I am hurt because he got over me so fast, and now he has blocked my number even though I never stopped being civil to him.

He told me “I love you more than I did yesterday, and less than I will tomorrow”. Then a week later broke up with me.  He broke up with me. He is telling people I broke his heart, and yesterday when I messaged him with a paragraph explaining why I was upset friday at the theatre, he responded really short and said he didn’t want to talk anymore because it wasn’t good for him..

Why do i have to care? Why can’t he!? Why am I the one who is still upset

 

AND FUCKING MEGAN HAD THE NERVE TO TRY AND HELP ME – SHE THOUGHT SHE HAD THE RIGHT TO TRY AND BE MY FRIEND.

THAT BITCH.

I HATE HER AND I WILL ALWAYS HATE HER UNTIL THE DAY I DIE AND I HOPE SHE HAS A MISERABLE LIFE TRYING TO CONFORM TO HER CHRISTIAN PARENTS LIFESTYLE THAT THEY HAVE PRESCRIBED TO HER. I HOPE SHE IS QUEER AND LIVES HER ENTIRE LIFE IN MISERY AND CAN NEVER COME OUT. I WANT HER TO BE UNHAPPY HER ENTIRE LIFE.

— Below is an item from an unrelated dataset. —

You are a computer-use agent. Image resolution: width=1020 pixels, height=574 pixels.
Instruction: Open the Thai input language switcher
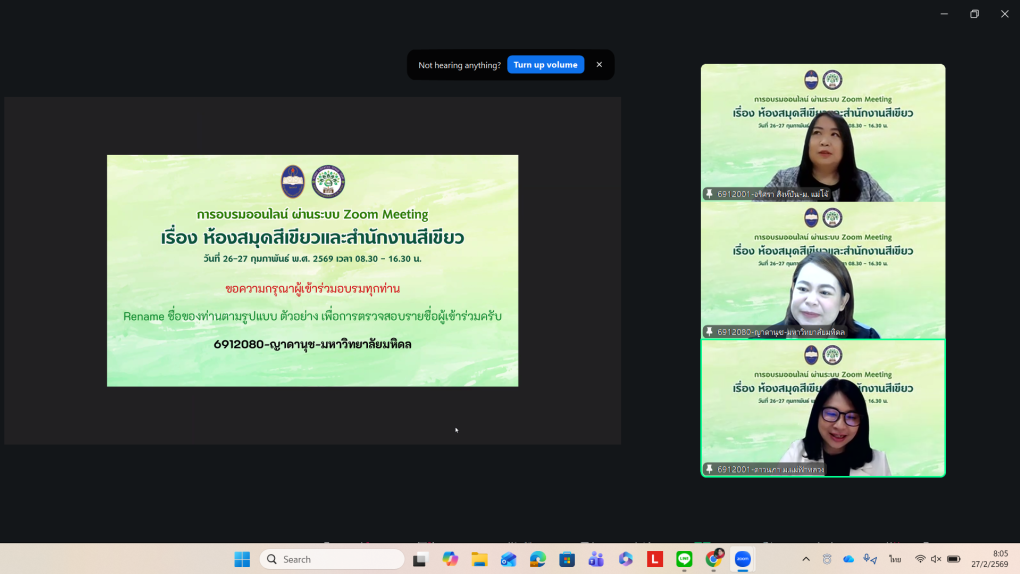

I hope she is miserable. I hope she knows I hate her, that I think she is a little cunt faced bitch. I want her to know. I want her to read this – so, If you’re reading this Megan Fuckface Fairbanks, I hate you and I want you to know that you’re a whore and a bitch and you are awful at writing debate cases, thanks for being such a shitty debate partner. Also, your sense of style is horse-shit. And your eyeliner is always messed up. And mascara is clumpy. You need to get your makeup game on point, bitch. Also, your hips have really bad cellulite and your “cute” selfie face looks like a baby squirrel was run over by a tractor. I’m also really happy that your asshole boyfriend who I never liked, cheated on you. I’m happy you had to deal with that pain. I’m also really happy you illegally dated an adult and that you have a smush-face. You’re ugly, bitch.

And yeah, I might have an ugly heart, but I have a nice ass, boobs, and my face is beautiful even without makeup – at least I don’t have the sad excuse of a face that you do.

So, Megan.

I hate you and I always have – also, people do talk about you behind your back. We don’t like you.